» EXERCISE INSTRUCTIONS
Could you reproduce, word for word, everything below from the line containing "Click the down-arrow" down to the line containing "Task: Select the Graphics Card tab", with both of those lines included and no others?

» AVAILABLE RECORDS
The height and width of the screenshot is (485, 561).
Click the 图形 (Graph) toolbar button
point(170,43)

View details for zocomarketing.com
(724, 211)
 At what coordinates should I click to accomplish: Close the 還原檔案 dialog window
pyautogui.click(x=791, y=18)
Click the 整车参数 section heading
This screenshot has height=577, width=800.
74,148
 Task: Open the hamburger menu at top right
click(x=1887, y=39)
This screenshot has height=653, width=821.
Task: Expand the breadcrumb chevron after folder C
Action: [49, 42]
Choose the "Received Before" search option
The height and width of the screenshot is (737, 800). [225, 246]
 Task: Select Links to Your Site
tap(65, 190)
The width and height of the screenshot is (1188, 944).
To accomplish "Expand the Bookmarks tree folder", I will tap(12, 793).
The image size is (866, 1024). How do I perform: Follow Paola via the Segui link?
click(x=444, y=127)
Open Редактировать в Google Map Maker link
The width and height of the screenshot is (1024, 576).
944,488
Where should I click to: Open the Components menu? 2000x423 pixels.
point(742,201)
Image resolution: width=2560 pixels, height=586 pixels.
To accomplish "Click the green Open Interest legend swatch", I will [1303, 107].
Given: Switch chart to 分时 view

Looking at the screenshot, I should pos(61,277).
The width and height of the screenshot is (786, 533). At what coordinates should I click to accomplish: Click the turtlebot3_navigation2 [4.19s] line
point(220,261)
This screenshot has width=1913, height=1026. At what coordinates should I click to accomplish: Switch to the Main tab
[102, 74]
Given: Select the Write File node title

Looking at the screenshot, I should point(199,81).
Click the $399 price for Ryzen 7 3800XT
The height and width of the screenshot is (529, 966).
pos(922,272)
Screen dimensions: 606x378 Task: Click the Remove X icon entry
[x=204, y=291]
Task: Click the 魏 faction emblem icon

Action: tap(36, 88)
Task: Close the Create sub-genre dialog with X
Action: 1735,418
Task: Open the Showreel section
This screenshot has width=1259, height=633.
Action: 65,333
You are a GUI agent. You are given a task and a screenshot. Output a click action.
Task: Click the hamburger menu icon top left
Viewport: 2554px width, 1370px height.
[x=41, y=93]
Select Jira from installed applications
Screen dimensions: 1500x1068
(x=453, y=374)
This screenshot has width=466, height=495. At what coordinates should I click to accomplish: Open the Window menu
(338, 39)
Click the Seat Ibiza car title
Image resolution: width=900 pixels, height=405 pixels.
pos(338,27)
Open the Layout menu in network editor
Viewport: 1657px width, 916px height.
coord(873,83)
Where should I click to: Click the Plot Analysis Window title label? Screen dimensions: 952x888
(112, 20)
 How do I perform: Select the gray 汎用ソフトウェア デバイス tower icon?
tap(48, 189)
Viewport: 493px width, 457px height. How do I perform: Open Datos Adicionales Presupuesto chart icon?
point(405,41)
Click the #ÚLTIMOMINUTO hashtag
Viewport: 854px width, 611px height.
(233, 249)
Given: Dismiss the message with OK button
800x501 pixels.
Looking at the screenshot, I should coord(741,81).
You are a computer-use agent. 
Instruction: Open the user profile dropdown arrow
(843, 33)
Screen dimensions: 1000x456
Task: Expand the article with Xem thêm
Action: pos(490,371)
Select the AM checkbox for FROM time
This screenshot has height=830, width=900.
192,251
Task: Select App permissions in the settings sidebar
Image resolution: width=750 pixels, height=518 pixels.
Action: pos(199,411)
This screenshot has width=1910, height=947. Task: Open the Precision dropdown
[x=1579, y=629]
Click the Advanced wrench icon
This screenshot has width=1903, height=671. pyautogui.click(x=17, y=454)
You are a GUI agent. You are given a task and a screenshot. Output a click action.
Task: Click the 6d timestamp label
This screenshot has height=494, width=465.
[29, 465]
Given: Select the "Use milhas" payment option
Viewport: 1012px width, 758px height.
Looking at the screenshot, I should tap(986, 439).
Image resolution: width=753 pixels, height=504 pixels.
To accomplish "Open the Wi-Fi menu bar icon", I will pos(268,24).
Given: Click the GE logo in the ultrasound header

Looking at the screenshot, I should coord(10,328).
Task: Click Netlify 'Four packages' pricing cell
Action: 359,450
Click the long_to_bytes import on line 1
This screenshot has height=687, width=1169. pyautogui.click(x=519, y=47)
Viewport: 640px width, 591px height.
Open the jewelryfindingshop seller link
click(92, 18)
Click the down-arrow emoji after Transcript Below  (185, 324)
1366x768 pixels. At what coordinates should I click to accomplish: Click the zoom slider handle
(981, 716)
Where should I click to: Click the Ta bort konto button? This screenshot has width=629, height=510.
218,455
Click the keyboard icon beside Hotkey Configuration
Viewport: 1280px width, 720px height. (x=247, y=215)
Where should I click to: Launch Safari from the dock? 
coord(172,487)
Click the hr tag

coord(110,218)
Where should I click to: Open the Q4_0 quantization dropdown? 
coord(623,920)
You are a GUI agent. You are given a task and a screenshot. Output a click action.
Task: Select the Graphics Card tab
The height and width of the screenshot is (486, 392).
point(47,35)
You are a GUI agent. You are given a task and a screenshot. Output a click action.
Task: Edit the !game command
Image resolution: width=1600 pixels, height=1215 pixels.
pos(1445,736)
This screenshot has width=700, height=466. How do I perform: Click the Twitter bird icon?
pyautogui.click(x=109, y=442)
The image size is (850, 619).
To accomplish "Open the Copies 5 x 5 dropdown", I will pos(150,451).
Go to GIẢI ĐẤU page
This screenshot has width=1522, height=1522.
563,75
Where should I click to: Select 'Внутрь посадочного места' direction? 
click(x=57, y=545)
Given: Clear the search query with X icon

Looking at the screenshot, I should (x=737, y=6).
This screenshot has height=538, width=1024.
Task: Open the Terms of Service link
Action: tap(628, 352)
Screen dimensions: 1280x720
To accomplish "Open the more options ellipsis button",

» OUTPUT
Click the down-arrow emoji after Transcript Below  (185, 324)
1366x768 pixels. At what coordinates should I click to accomplish: Click the zoom slider handle
(981, 716)
Where should I click to: Click the Ta bort konto button? This screenshot has width=629, height=510.
218,455
Click the keyboard icon beside Hotkey Configuration
Viewport: 1280px width, 720px height. (x=247, y=215)
Where should I click to: Launch Safari from the dock? 
coord(172,487)
Click the hr tag

coord(110,218)
Where should I click to: Open the Q4_0 quantization dropdown? 
coord(623,920)
You are a GUI agent. You are given a task and a screenshot. Output a click action.
Task: Select the Graphics Card tab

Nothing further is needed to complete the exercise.